Calling the original lawsuit "ridiculous" O'Keefe said in an email to supporters Friday, "[Y]ou have to ask yourself the question: why is Randi Weingarten so hell-bent on silencing Project Veritas, before we’ve even released a single word about our investigation into the AFT? What is going on behind closed doors at the AFT that Weingarten is so determined to keep hidden from the American public?"
The email, a fundraising pitch, doesn't give any indication of what, if anything, Project Veritas' investigation turned up. Veritas has a history of using undercover reporters to obtain embarrassing footage of liberal groups.
The Michigan chapter of AFT filed the case in September after it discovered that an intern it hired worked for Project Veritas. The union said the reporter, identified in court documents as Marisa Jorge, was seeking information including "instances of educators who had supposedly engaged in 'sexting' with students."
The union's complaint said there were "no such instances" of sexting but did say that Jorge did gain access to "a substantial amount of confidential and proprietary information including databases, confidential conferences and the status of grievance." The complaint argued that she had obtained trade secrets of the union and therefore publishing them should be blocked.
A federal judge on Wednesday gave Project Veritas two wins in the case, declining to rule in favor of the union's lawsuit as well as dropping a temporary restraining order against the group. "None of the documents plaintiff produced fall within the meaning of a 'trade secret,'" wrote U.S. District Judge Linda Parker.
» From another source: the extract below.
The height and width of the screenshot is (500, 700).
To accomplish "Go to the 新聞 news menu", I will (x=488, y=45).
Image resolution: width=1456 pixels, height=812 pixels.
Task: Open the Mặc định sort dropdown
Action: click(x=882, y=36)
The judge said that the teachers union was likely to prevail in its claim that Jorge's actions while undercover as an intern constituted a "breach of duty" against the union. AFT seized on that to claim it had won and indicated that it may file additional charges. "[T]he judge’s decision supports our position that we have a right of action the moment Project Veritas publishes anything illegally obtained by its operative Marisa Jorge," Weingarten and Michigan chapter president David Hecker said in a statement Wednesday.
O'Keefe's Friday message noted that the AFT statement also said it would be "zealous in seeking full relief and damages the moment O’Keefe goes public with any of the material stolen or illegally obtained," a statement that would seem to run contrary to the judges' ruling. AFT did not respond to a request from the Washington Examiner to clarify its position.
"Project Veritas hasn’t released a single thing about the AFT. Which begs the question: what is Randi Weingarten so determined to keep hidden from the American public?" O'Keefe said.